Quoted passage>
BEGIN
Re: [DISCUSSION] Removing the bypass semantic from the Coprocessor APIs

Posted by Stack <st...@duboce.net>.

I was going to pick up on the bypass after HBASE-19007 lands, cleaning up
our exposure of Master/RegionServerServices to Coprocessors (HBASE-19007
was going bad for a good while but lots of contributors and good discussion
and now I think we have it). Shouldn't be too much longer.

Its CP API so I was figuring it an alpha-4 item.

St.Ack

On Tue, Oct 17, 2017 at 6:56 PM, 张铎(Duo Zhang) <pa...@gmail.com>
wrote:

> Fine. Let me change the title of HBASE-18770 and prepare a patch there.
>
> May still a week or two before alpha4 I think. The scan injection, and
> flush/compaction trigger/track API is still unstable...
>
> 2017-10-18 6:12 GMT+08:00 Josh Elser <el...@apache.org>:
>
> > (catching up here)
> >
> > I'm glad to see you fine folks came to a conclusion around a
> reduced-scope
> > solution (correct me if I'm wrong). "Some" bypass mechanism would stay
> for
> > preXXX methods, and we'd remove it for the other methods? What exactly
> the
> > "bypass API" would be is up in the air, correct?
> >
> > Duo -- maybe you could put the "current plan" on HBASE-18770 since
> > discussion appears to have died down?
> >
> > I was originally lamenting yet another big, sweeping change to CPs when I
> > had expected alpha-4 to have already landed. But, let me play devil's
> > advocate: is this something we still think is critical to do in alpha-4?
> I
> > can respect wanting to get address all of these smells, but I'd be worry
> it
> > delays us further.
END
To-do list>
a: In the mailing-list thread, which release does Stack consider the bypass change to belong to?
b: Summarize the mailing-list thread in three sentences.
c: Quote the mailing-list thread from "Re: [DISCUSSION] Removing" to "an alpha-4 item.".
None of the material is needed here.

Dataset excerpt>
BEGIN
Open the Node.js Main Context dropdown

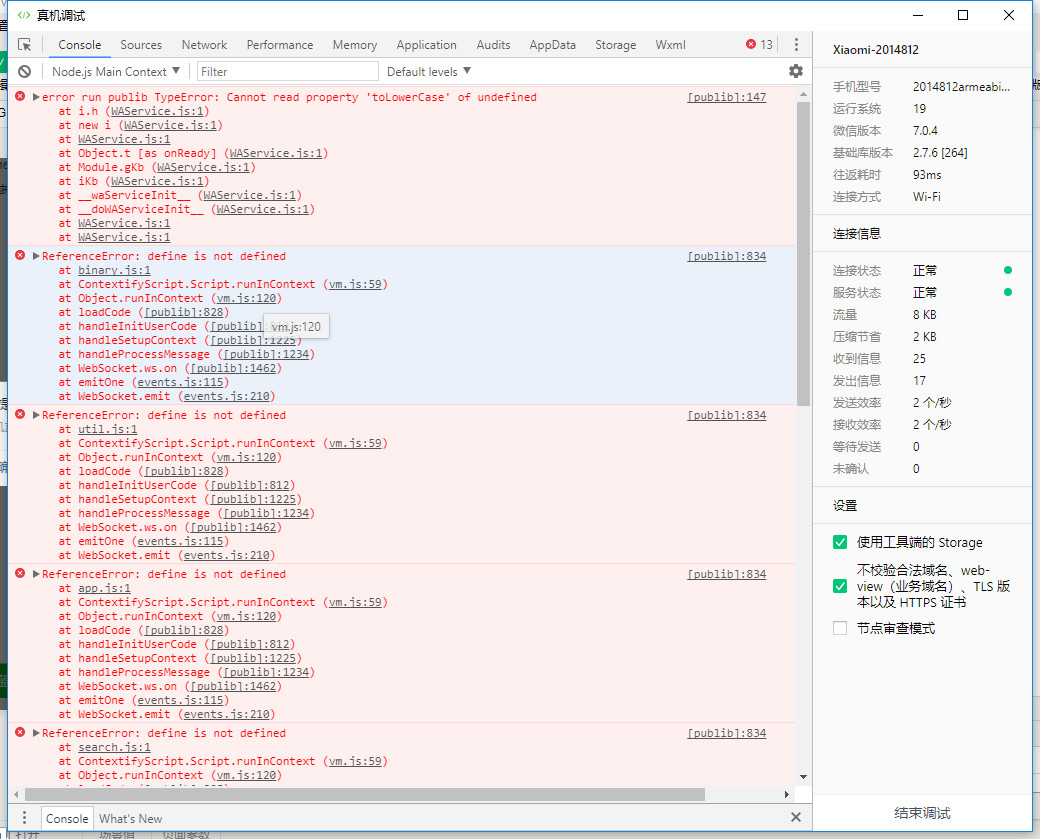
END
Results of the tasks>
a: Alpha-4, because it is CP API.

b: Stack plans to take up the bypass work once HBASE-19007 lands, and he sees it as an alpha-4 item because it concerns the CP API. Duo Zhang agrees to change the title of HBASE-18770 and prepare a patch there, and notes that alpha4 may still be a week or two off because the scan injection and flush/compaction trigger/track API are unstable. Josh Elser understands the conclusion to be a reduced-scope plan that keeps some bypass mechanism for preXXX methods, suggests putting the current plan on HBASE-18770, and asks whether the change is critical for alpha-4 given the risk of further delay.

c:
Re: [DISCUSSION] Removing the bypass semantic from the Coprocessor APIs

Posted by Stack <st...@duboce.net>.

I was going to pick up on the bypass after HBASE-19007 lands, cleaning up
our exposure of Master/RegionServerServices to Coprocessors (HBASE-19007
was going bad for a good while but lots of contributors and good discussion
and now I think we have it). Shouldn't be too much longer.

Its CP API so I was figuring it an alpha-4 item.